TASK ITEM
Given the listing below, write out exactly the lines starting with the line that has "This screenshot has height=384, width=480." and going on through the line that has "Click the empty", both kept.

DATA IN THIS EXERCISE
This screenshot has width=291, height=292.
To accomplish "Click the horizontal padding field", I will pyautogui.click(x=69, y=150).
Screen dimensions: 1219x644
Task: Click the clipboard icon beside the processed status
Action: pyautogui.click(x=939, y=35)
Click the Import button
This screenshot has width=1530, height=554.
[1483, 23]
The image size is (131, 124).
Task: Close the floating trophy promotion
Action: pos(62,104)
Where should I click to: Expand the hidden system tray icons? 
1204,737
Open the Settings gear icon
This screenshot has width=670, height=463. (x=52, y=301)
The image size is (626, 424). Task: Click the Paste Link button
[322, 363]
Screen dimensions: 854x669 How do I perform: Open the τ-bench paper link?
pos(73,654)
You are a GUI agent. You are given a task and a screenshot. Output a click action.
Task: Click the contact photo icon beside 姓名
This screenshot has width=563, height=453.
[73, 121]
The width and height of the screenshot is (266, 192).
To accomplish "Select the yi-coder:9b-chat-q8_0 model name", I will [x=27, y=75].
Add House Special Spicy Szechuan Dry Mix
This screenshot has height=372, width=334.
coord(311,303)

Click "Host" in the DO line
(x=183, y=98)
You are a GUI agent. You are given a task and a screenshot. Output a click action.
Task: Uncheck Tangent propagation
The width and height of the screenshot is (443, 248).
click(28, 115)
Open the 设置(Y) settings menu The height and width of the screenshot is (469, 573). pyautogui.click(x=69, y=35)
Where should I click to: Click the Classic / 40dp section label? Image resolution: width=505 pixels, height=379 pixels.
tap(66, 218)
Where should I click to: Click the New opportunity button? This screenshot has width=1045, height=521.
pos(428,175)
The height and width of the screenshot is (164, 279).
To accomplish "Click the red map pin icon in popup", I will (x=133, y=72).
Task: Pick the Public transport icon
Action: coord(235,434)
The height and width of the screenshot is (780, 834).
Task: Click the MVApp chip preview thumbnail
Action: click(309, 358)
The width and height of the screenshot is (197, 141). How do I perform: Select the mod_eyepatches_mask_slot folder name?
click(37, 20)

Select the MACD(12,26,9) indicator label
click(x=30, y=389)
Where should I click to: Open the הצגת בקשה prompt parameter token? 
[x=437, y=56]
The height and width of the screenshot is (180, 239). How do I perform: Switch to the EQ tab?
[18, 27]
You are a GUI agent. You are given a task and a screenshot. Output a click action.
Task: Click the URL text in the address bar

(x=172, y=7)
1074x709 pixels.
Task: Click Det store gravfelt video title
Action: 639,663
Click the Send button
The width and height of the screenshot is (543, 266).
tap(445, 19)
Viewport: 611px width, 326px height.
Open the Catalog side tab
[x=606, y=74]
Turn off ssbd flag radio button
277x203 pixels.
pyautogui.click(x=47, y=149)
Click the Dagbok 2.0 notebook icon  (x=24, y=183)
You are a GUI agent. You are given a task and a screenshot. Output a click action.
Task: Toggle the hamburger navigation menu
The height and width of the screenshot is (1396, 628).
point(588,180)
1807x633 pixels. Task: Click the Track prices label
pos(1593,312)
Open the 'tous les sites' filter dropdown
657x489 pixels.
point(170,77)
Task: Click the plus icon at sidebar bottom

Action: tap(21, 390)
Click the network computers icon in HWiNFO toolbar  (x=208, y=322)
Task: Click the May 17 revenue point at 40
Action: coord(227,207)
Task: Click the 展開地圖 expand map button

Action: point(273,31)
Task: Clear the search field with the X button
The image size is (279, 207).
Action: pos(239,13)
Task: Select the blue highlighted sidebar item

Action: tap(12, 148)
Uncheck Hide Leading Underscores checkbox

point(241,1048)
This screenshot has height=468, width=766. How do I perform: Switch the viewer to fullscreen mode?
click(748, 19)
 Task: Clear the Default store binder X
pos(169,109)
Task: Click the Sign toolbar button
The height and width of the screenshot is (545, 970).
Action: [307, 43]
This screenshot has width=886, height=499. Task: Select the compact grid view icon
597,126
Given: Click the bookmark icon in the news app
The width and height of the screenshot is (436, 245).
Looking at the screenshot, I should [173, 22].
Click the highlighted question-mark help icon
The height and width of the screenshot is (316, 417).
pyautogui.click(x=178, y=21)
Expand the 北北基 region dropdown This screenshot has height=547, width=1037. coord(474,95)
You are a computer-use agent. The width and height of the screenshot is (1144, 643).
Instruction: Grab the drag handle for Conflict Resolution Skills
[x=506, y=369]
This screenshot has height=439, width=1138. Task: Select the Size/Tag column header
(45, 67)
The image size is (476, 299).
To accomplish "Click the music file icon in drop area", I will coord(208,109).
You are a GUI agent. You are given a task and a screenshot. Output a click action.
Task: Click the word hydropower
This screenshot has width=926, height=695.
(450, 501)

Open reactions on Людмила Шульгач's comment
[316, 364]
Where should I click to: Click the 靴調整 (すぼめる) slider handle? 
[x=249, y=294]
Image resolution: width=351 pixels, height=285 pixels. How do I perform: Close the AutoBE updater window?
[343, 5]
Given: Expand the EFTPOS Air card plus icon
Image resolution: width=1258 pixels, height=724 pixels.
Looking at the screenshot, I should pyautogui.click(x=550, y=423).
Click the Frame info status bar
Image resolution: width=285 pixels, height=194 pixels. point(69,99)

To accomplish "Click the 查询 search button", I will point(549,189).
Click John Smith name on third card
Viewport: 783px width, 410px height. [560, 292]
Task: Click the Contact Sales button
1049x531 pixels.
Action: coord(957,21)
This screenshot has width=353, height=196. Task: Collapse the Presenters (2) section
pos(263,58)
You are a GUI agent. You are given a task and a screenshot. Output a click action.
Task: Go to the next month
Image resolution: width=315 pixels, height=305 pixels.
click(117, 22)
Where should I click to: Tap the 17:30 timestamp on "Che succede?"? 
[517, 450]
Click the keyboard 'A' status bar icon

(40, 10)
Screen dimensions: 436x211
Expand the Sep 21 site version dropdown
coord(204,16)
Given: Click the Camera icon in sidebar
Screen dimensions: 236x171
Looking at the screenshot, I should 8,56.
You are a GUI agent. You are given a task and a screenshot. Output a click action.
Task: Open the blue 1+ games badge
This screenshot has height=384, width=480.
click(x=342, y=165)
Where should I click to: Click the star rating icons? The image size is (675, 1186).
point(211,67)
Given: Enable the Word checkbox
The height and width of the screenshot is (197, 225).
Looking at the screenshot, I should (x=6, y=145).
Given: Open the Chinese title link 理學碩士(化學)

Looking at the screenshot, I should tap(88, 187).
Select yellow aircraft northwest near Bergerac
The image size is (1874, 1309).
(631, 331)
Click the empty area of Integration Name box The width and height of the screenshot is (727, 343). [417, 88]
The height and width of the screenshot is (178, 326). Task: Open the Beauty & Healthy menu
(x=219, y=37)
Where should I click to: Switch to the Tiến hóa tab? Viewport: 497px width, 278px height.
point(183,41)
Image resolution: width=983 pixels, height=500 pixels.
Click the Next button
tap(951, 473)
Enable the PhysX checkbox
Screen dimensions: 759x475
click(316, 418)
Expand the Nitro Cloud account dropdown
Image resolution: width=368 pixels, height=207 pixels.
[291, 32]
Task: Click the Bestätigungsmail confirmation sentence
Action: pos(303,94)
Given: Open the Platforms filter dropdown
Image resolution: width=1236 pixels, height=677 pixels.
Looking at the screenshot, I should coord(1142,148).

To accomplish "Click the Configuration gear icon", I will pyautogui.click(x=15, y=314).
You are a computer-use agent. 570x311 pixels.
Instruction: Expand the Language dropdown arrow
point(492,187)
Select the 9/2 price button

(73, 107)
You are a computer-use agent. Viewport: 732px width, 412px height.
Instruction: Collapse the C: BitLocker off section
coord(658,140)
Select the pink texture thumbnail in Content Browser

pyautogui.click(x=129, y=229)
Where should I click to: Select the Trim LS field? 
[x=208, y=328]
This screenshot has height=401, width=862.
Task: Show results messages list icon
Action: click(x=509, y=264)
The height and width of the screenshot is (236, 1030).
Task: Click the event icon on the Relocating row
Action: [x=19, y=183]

EXERCISE SOLUTION
This screenshot has height=384, width=480.
click(x=342, y=165)
Where should I click to: Click the star rating icons? The image size is (675, 1186).
point(211,67)
Given: Enable the Word checkbox
The height and width of the screenshot is (197, 225).
Looking at the screenshot, I should (x=6, y=145).
Given: Open the Chinese title link 理學碩士(化學)

Looking at the screenshot, I should tap(88, 187).
Select yellow aircraft northwest near Bergerac
The image size is (1874, 1309).
(631, 331)
Click the empty area of Integration Name box The width and height of the screenshot is (727, 343). [417, 88]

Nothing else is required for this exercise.